X

Google X: Where Google meets world

Google X division honcho Astro Teller tells the Solid Conference in San Francisco just why the "moonshot" lab exists.

Seth Rosenblatt Former Senior Writer / News
Senior writer Seth Rosenblatt covered Google and security for CNET News, with occasional forays into tech and pop culture. Formerly a CNET Reviews senior editor for software, he has written about nearly every category of software and app available.
Seth Rosenblatt

2014-05-13-google-self-driving-car-2.jpg
Google's self-driving car is one of many "moonshot" projects that the company's Google X division is working on to better blend hardware and software.

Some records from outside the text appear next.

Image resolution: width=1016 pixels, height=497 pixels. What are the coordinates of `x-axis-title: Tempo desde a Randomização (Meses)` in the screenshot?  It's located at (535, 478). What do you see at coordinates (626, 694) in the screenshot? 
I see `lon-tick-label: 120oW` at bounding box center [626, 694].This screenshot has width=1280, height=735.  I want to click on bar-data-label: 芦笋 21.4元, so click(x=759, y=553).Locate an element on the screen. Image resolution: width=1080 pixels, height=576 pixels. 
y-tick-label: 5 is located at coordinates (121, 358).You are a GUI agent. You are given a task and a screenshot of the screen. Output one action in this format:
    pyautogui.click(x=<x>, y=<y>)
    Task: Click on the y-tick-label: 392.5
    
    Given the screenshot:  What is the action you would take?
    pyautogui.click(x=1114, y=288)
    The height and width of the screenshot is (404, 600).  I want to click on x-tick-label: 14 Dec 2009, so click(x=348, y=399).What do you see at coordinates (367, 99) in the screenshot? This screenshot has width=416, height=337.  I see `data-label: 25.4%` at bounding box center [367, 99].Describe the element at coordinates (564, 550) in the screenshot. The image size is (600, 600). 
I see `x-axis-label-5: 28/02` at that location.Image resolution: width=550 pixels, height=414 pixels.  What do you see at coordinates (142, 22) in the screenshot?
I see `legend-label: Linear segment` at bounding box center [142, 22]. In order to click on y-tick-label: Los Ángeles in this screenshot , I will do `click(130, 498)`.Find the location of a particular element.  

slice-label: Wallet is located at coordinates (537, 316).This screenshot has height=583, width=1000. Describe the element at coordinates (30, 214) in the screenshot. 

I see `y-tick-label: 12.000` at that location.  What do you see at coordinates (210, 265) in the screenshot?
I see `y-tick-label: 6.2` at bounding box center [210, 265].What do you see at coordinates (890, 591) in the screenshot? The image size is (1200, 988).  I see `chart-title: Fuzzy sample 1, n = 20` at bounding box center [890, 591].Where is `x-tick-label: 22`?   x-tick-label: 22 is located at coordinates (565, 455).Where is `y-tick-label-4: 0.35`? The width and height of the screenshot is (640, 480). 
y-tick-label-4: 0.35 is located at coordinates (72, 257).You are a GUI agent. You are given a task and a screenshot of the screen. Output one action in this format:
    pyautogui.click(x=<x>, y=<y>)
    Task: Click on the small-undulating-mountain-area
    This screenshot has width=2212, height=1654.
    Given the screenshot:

Seth Rosenblatt/CNET

SAN FRANCISCO -- There's only one way to use technology to solve problems in the real world, Google X director Astro Teller told the Solid Conference crowd at the Fort Mason Pavillion on Wednesday morning.

To solve physical, real-world problems, Teller said to a full house of several hundred people, "you have to build physical things and test them."

The Solid Conference is a two-day confab where techies gather to talk about the latest trends and developments in the intermingling of hardware and software. That made it the perfect place for Teller to explain why the software-based Google was investing in Google X's ambitious hardware projects such as high-altitude balloon-borne Wi-Fi, wearable Internet glasses , and a self-driving car. They're so ambitious, Google CEO Larry Page called them "moonshots."

"There are inherent benefits to developing in the physical world," Teller said. The scientist and entrepreneur cited how the experience of building self-driving car technology helped improve how the car performs when facing a real-world situation such as passing a bicyclist. The software improved because of corrections made after real-world experiences.

By a similar measure, he explained that embedded intelligence provided by software creates real-world solutions that mechanical engineering can't solve. A car that can automatically avoid that same bicyclist thanks to software is safer than one that can't see the bicyclist without it.

The future of the physical world, Teller said, will come from putting software intelligence into real objects.